#### Material provided:
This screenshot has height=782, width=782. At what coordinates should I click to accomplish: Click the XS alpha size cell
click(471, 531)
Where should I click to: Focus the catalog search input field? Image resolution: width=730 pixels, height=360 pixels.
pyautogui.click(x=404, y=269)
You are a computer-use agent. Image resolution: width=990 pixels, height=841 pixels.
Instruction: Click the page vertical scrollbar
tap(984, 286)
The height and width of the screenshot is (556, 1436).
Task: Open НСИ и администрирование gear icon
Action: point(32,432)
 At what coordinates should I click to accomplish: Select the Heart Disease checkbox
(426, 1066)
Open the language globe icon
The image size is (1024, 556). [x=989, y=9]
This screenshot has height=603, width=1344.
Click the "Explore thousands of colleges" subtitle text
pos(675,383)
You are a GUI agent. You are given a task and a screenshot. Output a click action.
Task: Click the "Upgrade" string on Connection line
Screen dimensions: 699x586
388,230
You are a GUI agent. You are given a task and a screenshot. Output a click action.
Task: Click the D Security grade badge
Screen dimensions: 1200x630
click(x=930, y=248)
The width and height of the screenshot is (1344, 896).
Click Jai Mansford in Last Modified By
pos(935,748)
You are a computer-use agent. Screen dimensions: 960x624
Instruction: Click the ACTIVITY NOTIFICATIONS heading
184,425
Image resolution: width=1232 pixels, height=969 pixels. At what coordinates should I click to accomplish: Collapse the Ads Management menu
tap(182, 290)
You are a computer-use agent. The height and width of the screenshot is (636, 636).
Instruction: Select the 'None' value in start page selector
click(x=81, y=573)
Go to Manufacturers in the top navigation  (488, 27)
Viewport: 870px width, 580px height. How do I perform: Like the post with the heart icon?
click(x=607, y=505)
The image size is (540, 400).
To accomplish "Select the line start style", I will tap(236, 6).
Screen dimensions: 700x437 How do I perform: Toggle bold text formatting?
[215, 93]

#### What is needed:
Copy out the lines of the listing above again, starting with the line containing "The width and" and continuing through the final line of the listing.

#### Completed exercise:
The width and height of the screenshot is (1344, 896).
Click Jai Mansford in Last Modified By
pos(935,748)
You are a computer-use agent. Screen dimensions: 960x624
Instruction: Click the ACTIVITY NOTIFICATIONS heading
184,425
Image resolution: width=1232 pixels, height=969 pixels. At what coordinates should I click to accomplish: Collapse the Ads Management menu
tap(182, 290)
You are a computer-use agent. The height and width of the screenshot is (636, 636).
Instruction: Select the 'None' value in start page selector
click(x=81, y=573)
Go to Manufacturers in the top navigation  (488, 27)
Viewport: 870px width, 580px height. How do I perform: Like the post with the heart icon?
click(x=607, y=505)
The image size is (540, 400).
To accomplish "Select the line start style", I will tap(236, 6).
Screen dimensions: 700x437 How do I perform: Toggle bold text formatting?
[215, 93]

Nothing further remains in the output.